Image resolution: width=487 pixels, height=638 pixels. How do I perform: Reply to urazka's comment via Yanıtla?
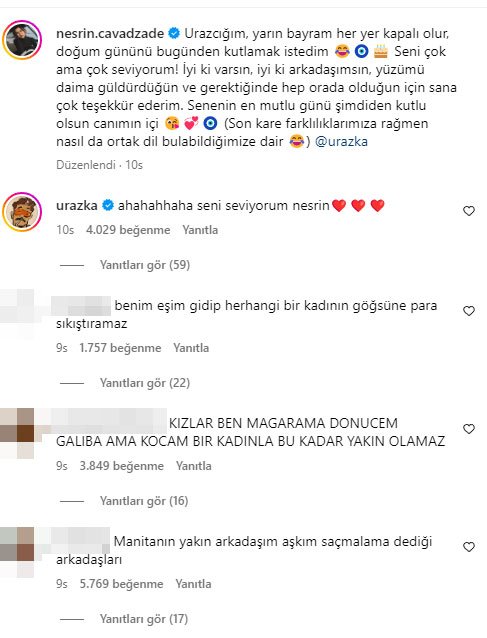pos(200,230)
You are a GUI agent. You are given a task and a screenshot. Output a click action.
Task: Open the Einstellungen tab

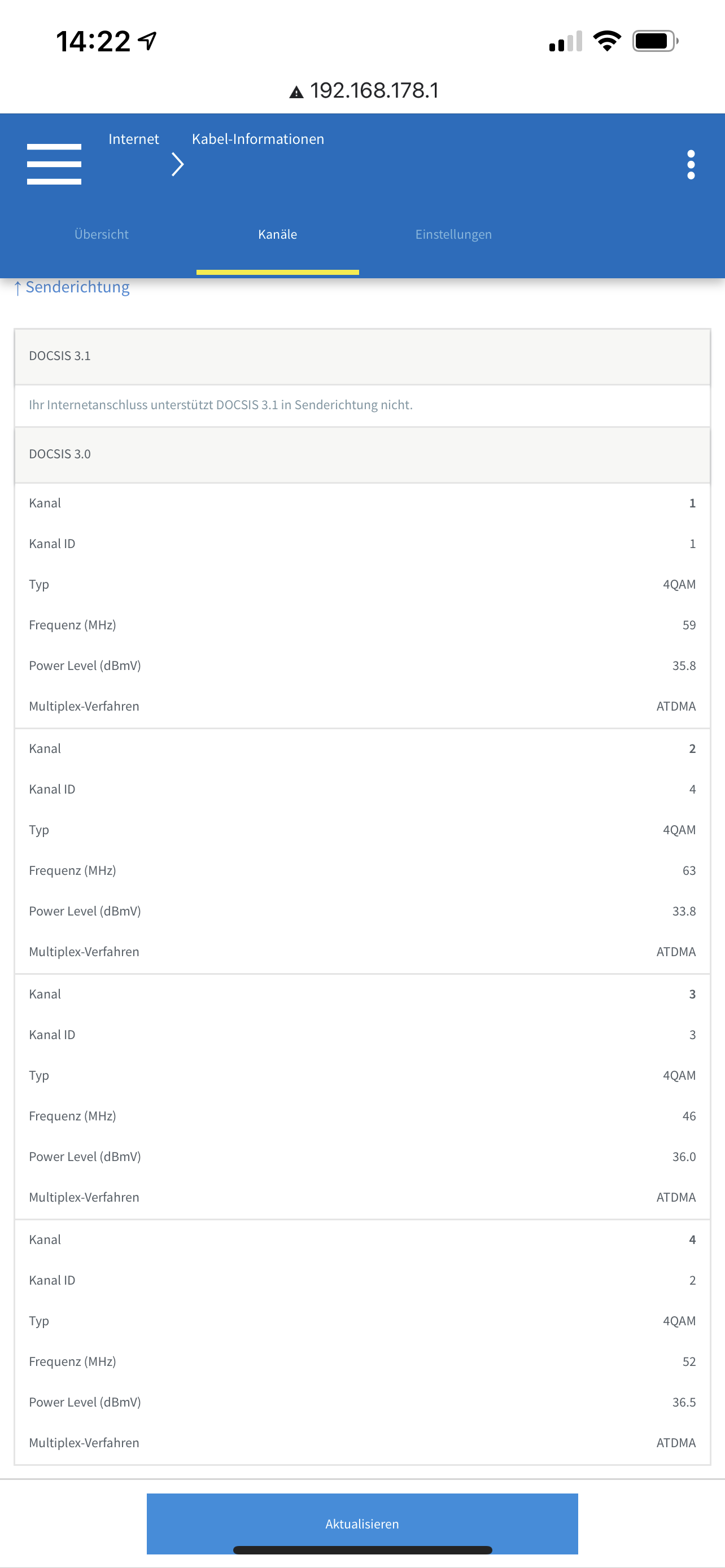(453, 234)
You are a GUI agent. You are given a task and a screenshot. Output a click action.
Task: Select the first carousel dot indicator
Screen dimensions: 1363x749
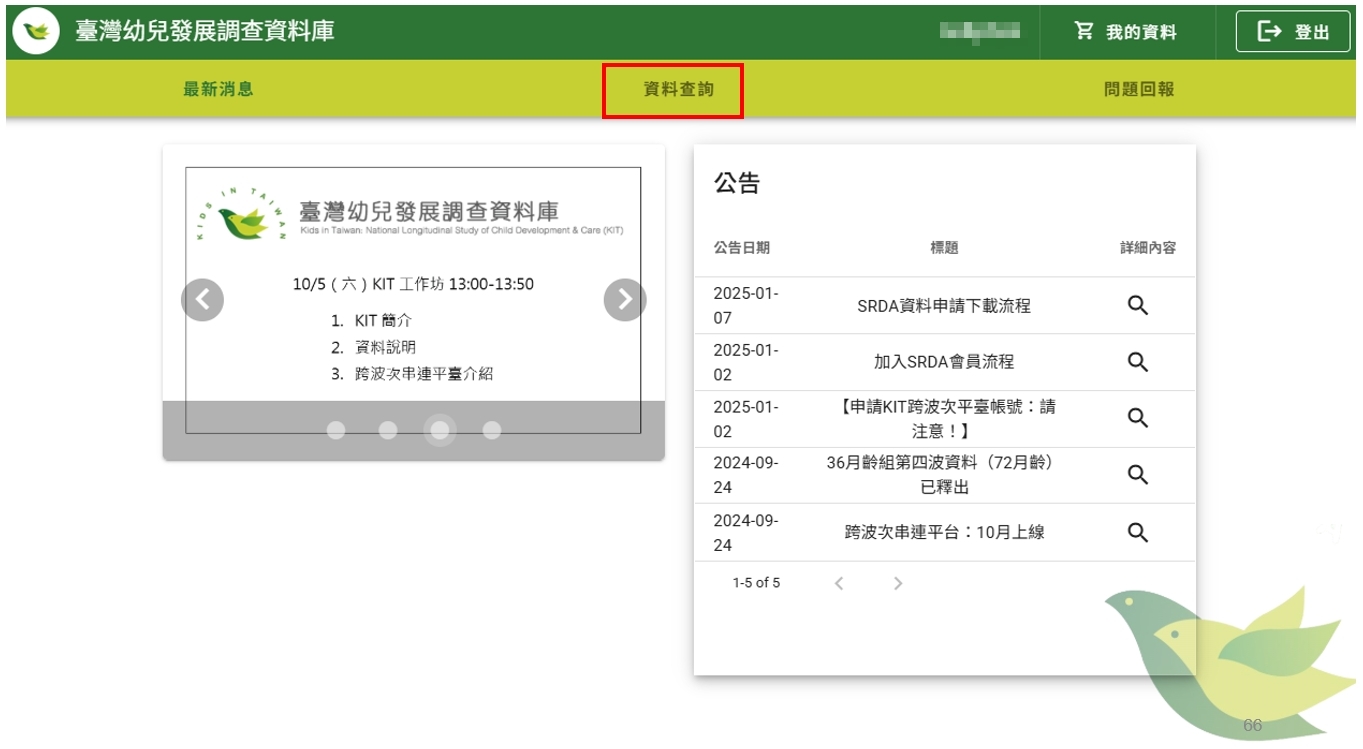pos(336,430)
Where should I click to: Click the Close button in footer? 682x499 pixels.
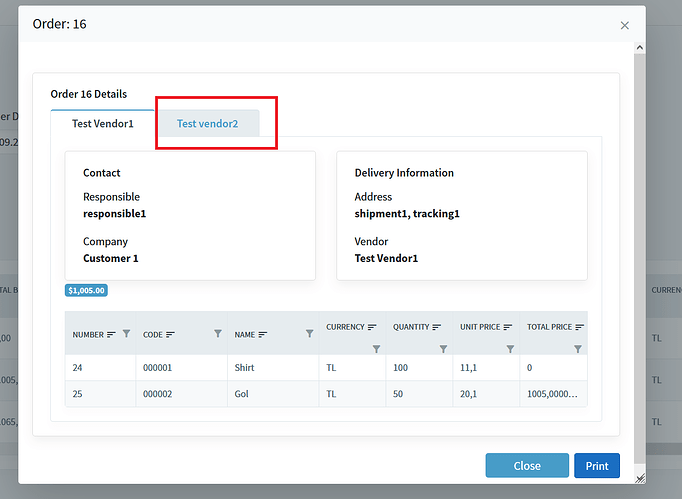(x=527, y=465)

------------------------------------

[WHAT YOU WILL DO]
No picture is to be included when the lines from the one containing "Where should I" through the end of the material above are output exactly; nothing else is written.

[TASK OUTPUT]
Where should I click to: Click the Close button in footer? 682x499 pixels.
(x=527, y=465)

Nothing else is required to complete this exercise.